About this task
Restate all the data word for word, leaving nothing out.

Data
════════════════════

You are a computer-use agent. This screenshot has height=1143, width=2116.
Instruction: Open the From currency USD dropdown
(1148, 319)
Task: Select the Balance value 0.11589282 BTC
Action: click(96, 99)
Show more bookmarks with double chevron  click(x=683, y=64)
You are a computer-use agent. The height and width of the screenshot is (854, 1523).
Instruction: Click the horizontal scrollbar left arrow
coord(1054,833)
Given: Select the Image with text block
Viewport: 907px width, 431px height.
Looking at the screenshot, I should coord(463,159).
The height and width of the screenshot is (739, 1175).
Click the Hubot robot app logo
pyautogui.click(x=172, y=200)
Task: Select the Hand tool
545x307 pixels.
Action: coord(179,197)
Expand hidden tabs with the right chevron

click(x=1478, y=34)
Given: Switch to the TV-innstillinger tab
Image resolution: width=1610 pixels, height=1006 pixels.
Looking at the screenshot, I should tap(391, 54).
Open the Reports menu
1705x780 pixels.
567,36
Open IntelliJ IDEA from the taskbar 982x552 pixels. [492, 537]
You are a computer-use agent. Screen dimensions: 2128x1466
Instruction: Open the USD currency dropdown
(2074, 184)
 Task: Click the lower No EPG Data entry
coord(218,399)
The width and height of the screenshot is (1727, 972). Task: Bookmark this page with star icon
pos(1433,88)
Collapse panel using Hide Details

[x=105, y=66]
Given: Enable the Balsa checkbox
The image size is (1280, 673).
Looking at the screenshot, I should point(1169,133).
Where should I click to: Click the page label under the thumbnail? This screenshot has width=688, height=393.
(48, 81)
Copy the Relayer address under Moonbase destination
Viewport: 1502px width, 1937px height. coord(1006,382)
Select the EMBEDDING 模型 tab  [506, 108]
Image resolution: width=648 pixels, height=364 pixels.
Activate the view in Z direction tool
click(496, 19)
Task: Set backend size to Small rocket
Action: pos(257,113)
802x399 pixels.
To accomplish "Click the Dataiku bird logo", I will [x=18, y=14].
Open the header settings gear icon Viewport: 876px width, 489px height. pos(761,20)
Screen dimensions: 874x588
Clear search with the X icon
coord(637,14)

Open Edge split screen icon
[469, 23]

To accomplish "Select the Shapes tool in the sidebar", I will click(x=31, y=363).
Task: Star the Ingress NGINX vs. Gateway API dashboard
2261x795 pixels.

════════════════════

Solution for this task
You are a computer-use agent. This screenshot has height=1143, width=2116.
Instruction: Open the From currency USD dropdown
(1148, 319)
Task: Select the Balance value 0.11589282 BTC
Action: click(96, 99)
Show more bookmarks with double chevron  click(x=683, y=64)
You are a computer-use agent. The height and width of the screenshot is (854, 1523).
Instruction: Click the horizontal scrollbar left arrow
coord(1054,833)
Given: Select the Image with text block
Viewport: 907px width, 431px height.
Looking at the screenshot, I should coord(463,159).
The height and width of the screenshot is (739, 1175).
Click the Hubot robot app logo
pyautogui.click(x=172, y=200)
Task: Select the Hand tool
545x307 pixels.
Action: coord(179,197)
Expand hidden tabs with the right chevron

click(x=1478, y=34)
Given: Switch to the TV-innstillinger tab
Image resolution: width=1610 pixels, height=1006 pixels.
Looking at the screenshot, I should tap(391, 54).
Open the Reports menu
1705x780 pixels.
567,36
Open IntelliJ IDEA from the taskbar 982x552 pixels. [492, 537]
You are a computer-use agent. Screen dimensions: 2128x1466
Instruction: Open the USD currency dropdown
(2074, 184)
 Task: Click the lower No EPG Data entry
coord(218,399)
The width and height of the screenshot is (1727, 972). Task: Bookmark this page with star icon
pos(1433,88)
Collapse panel using Hide Details

[x=105, y=66]
Given: Enable the Balsa checkbox
The image size is (1280, 673).
Looking at the screenshot, I should point(1169,133).
Where should I click to: Click the page label under the thumbnail? This screenshot has width=688, height=393.
(48, 81)
Copy the Relayer address under Moonbase destination
Viewport: 1502px width, 1937px height. coord(1006,382)
Select the EMBEDDING 模型 tab  [506, 108]
Image resolution: width=648 pixels, height=364 pixels.
Activate the view in Z direction tool
click(496, 19)
Task: Set backend size to Small rocket
Action: pos(257,113)
802x399 pixels.
To accomplish "Click the Dataiku bird logo", I will [x=18, y=14].
Open the header settings gear icon Viewport: 876px width, 489px height. pos(761,20)
Screen dimensions: 874x588
Clear search with the X icon
coord(637,14)

Open Edge split screen icon
[469, 23]

To accomplish "Select the Shapes tool in the sidebar", I will click(x=31, y=363).
Task: Star the Ingress NGINX vs. Gateway API dashboard
2261x795 pixels.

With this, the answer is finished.